04:33 May 9th, 2008 by terry. Posted under me, other. | No Comments »

[Listening just now to the Tiger Lillies song Bankrobber Blues I decided to post another little fictional story I wrote some years ago. The first in the series was Lucky Streak. As a kid I had a head full of criminal schemes and at times was convinced I’d inevitably grow up to be a cat burglar. Mathematician by day, cat burglar by night. It didn’t pan out that way.]

Manhole

I recently became a photographer. Before high-quality digital cameras became available, I had never had an interest. Sure, I liked photos as much as the next person, but it was all so messy. So imprecise. So… analog. I mean why bother? I’m into digital music in a way I could never have been with tapes or vinyl. Why do anything else? Nostalgia? Tradition? Gimme a break. Analog devices with linear access? Puhlease. I keep an eye on things, I have a feel for this stuff. When technology crosses some line, it’s time to buy in. Before that it’s just too messy.

I recently became a criminal. Historically, crime at a distance was always a challenge. Physical events took place, objects were exchanged, people met or talked on the phone. Messy, way too messy. There was always a chain, a trail: someone had met the guy, someone had given someone else a brown paper bag stuffed with cash and a pistol. With time and money, the feds were eventually going to catch you. You couldn’t find good help, couldn’t recruit and train them, had to trust them, were betrayed or sold out, either to the cops or a rival. Whatever. It made no sense, unless you were the mob and you paid everyone off. Or bumped them off. Messy.

The internet changed all that. No government wants to allow anonymous action, but the net was too big. For nearly twenty years I have watched and been amazed that they didn’t do something to stop it. Now it’s too late, far too late. Anonymous action is possible. It’s not straightforward, one must be careful, but it can be done. Tools like mixmaster (anonymous remailer), spamgourmet (similar), the anonymizer (anonymous browsing), ssh tunnels, cheap and disposable machines for rent on the network running simple forwarding servers, paypal for anonymous transfers of cash, public auction sites for posting messages to those who know what to look for, steganography, instant messaging, strong crypto, wide open windows boxes (with broadband connections and fixed IP addresses) just waiting to be commandeered, etc. The tools are all out there and in most cases they’re freely available. With some knowledge, one can carefully build an action network that no-one’s ever going to trace. The whole point of some of these tools is to preserve anonymity. No logs are kept. Subpoenas are useless when there simply are no records.

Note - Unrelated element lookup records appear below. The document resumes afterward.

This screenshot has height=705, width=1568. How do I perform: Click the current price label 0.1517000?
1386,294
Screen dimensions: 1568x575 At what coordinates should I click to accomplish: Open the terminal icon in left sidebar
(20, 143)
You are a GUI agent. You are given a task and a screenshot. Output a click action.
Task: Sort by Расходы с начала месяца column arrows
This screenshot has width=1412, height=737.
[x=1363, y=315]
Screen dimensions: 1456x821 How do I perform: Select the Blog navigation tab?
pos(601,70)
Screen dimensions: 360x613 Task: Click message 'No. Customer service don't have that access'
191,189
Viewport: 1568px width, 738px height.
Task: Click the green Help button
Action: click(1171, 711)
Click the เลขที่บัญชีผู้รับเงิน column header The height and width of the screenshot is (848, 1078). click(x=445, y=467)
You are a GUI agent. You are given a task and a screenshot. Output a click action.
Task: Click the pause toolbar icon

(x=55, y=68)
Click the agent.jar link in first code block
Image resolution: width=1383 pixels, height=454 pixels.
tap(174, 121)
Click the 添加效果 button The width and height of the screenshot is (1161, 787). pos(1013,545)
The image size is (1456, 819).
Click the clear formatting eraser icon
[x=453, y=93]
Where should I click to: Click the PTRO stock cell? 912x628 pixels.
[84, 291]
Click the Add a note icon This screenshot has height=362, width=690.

Just to warm up, I robbed a bank. Not a white-collar electronic robbery. I’m talking blue-collar physical bank robbery. It’s hardly a well-paying profession, but it’s a good lark. In fact, it pays rather badly. It’s also increasingly common and easier, as tellers and other bank staff are instructed to do exactly as told, not to make a fuss, etc. So why rob a bank? Well, why take a dumbass picture of a tree or your pet dog with your new digital camera? Why? Because you have the technology and you want to try it out. Because you can. Because you’ve gone digital and you can take a no-cost snap of whatever you damned well please.

I, physically, robbed a bank. That’s messy, true. But at some point I wanted skin in the game, wanted the whole thing to be real, to prove that it all worked. Plus, I can’t solve everything at once: I didn’t want someone else actually robbing the bank. That way, I’d either never see the money or I’d leave a trail that could be followed. So I planned carefully and I did it myself.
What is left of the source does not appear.